Bu hafta aracın direksiyonunu Anadolu doğru Kapadokya ve Erciyes eteklerine doğru kırdım. Ne iyi oldu anlatamam. Kapadokya’da dinlenmek, Ranger ile keşfetmek başlı başına özel hissettirdi bana bu yolculuğu. Haydi, gelin sizlere biraz Kapadokya’dan bahsedeyim.
Kapadokya öncelikle gerçekten geniş bir alan… Aslında Kırşehir, Aksaray, Niğde, Nevşehir ve Kayseri arasında olan bir bölge olarak bilinse de, Kapadokya turizmi Ürgüp, Ortahisar, Uçhisar, Göreme civarında gerçekleşiyor. Özellikle Uçhisar ve Göreme hala otantikliğini koruyor. Ürgüp ise biraz daha ilçe havasında ama yine de konaklarıyla büyülüyor misafirlerini.
Göreme
Burayı ayrı seviyorum gerçekten. Aydın Kırağı denilen tepeden Göreme’yi izlemek, gün batımını izlemek, balonlara el sallamak en az sepetin içindekiler kadar heyecanlanmak gerçekten hoş bir deneyim. Bu yüzden Aydın Kırağı öncelikleriniz arasında olmalı. Özellikle gün batımına elinde kadeh ve şaraplarla buraya gelen birçok kişiyi görebilirsiniz. Bence aralarına karışın, uzaktan bakmayın derim.

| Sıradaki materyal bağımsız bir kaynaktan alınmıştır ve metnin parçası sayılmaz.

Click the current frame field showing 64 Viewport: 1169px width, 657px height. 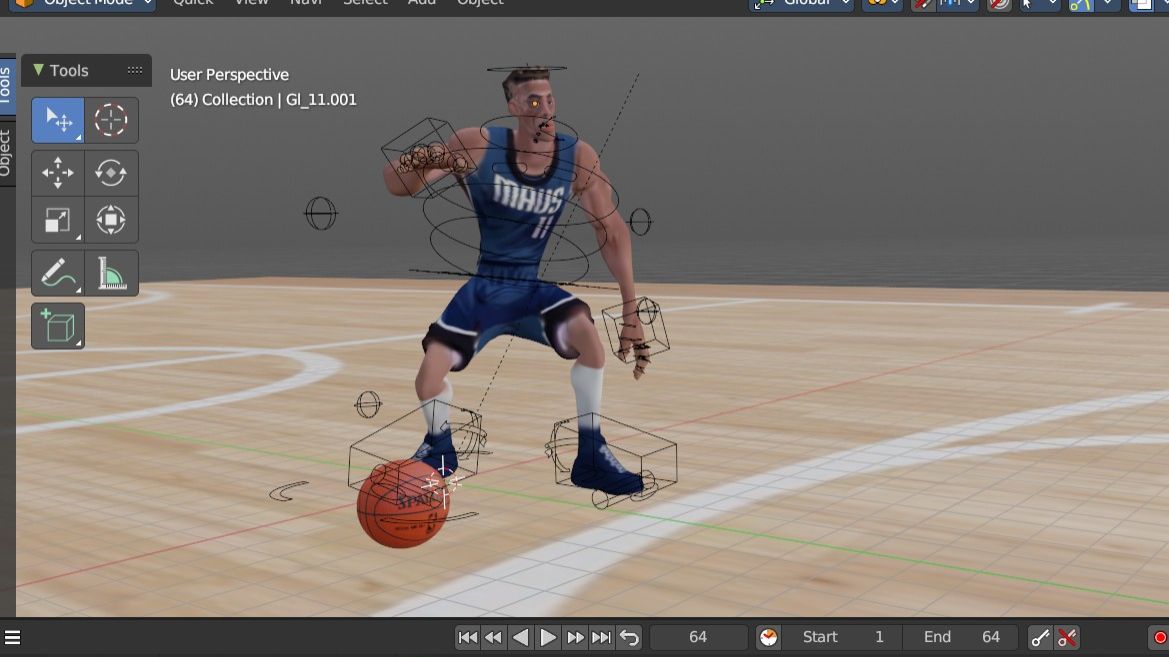tap(698, 637)
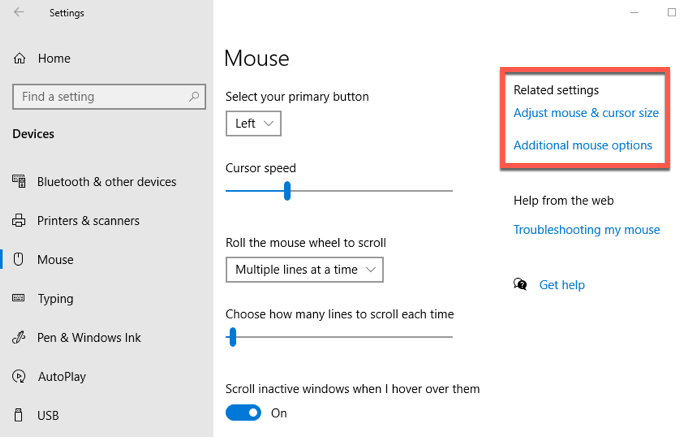680x437 pixels.
Task: Click the Pen & Windows Ink icon
Action: point(19,338)
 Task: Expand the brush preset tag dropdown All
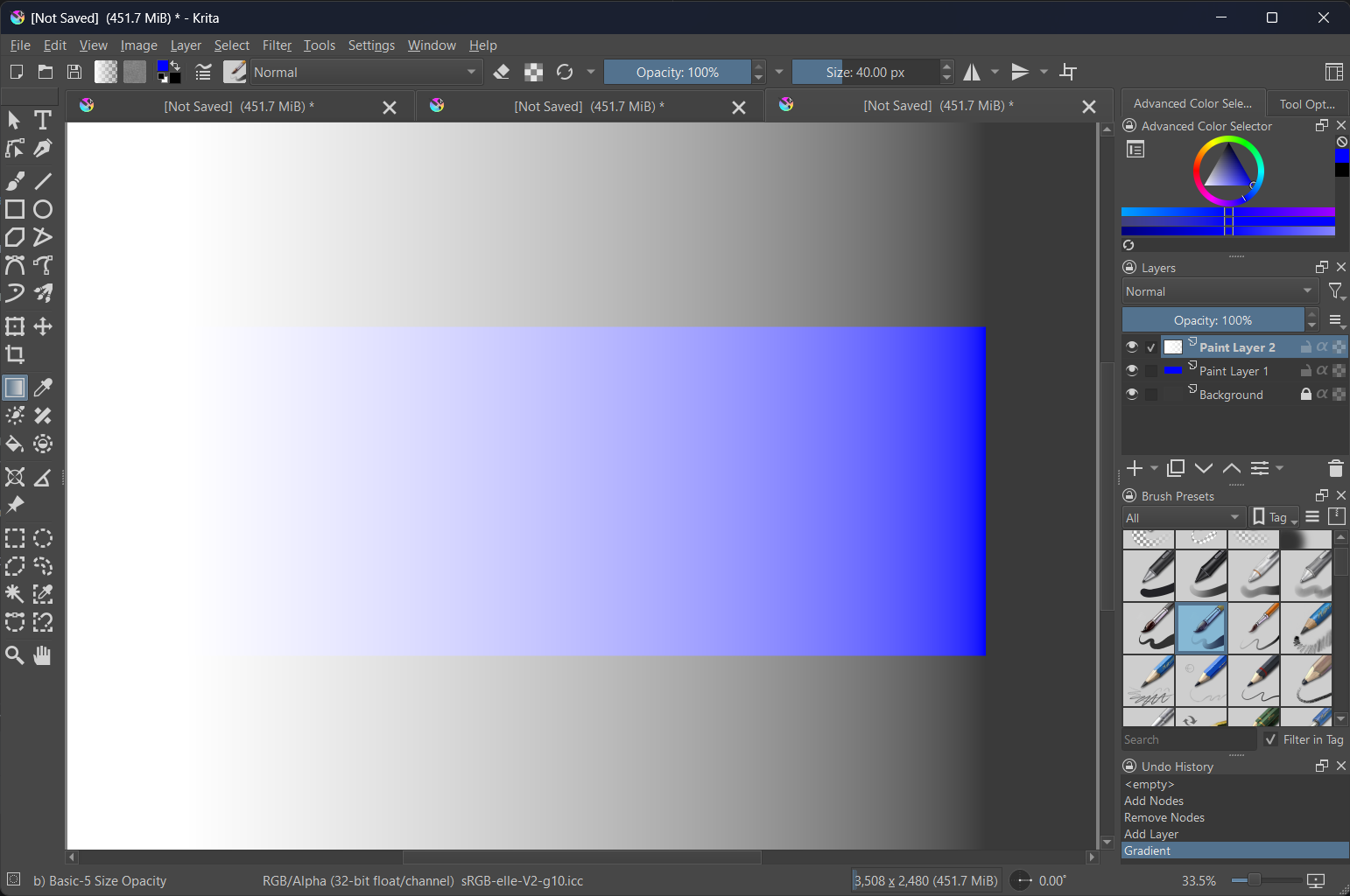1183,518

Göreme Açık Hava Müzesi çok büyük bir kompleks, içerisi tıklım tıklım ziyaretçi dolu. Müze girişinde müze kart geçerli… Sadece Karanlık Kilise’ye girerken bu kiliseye özel bir bilet daha alıyorsunuz, onun dışında müze kart ile tüm kiliseleri ücretsiz gezebilirsiniz. Bu Açık Hava Müzesi’nde birçok ilk Hristiyanlık dönemine ait kiliseler bulunmakta ve tüm bu kiliseler içinde fotoğraf çekmek yasak Kiliselerin içinde ve dışında bulunan güvenlik görevlileri bu konuda çok hassas, içerideki yüzlerce yıllık duvar resimlerini korumak adına bu hassasiyeti gösteriyorlar.
Ürgüp
Ürgüp denilince aklıma benim nedense etkileyici konaklar geliyor. Hani meşhur benim de adaşım olan Seymen Ağa var ya. O mu kazındı aklımıza ondan dolayı mı bilemem ama konaklarıyla ön planda bir ilçe. Konakları kadar günümüz binalarının da daha yoğun olduğu bir yerleşim. Ürgüp’e geldiğinizde Temenni Tepesi, Asmalı Konak öncelikli gezilecek noktalarından. Ayrıca birçok şarap evi, restoran da burada yer alıyor.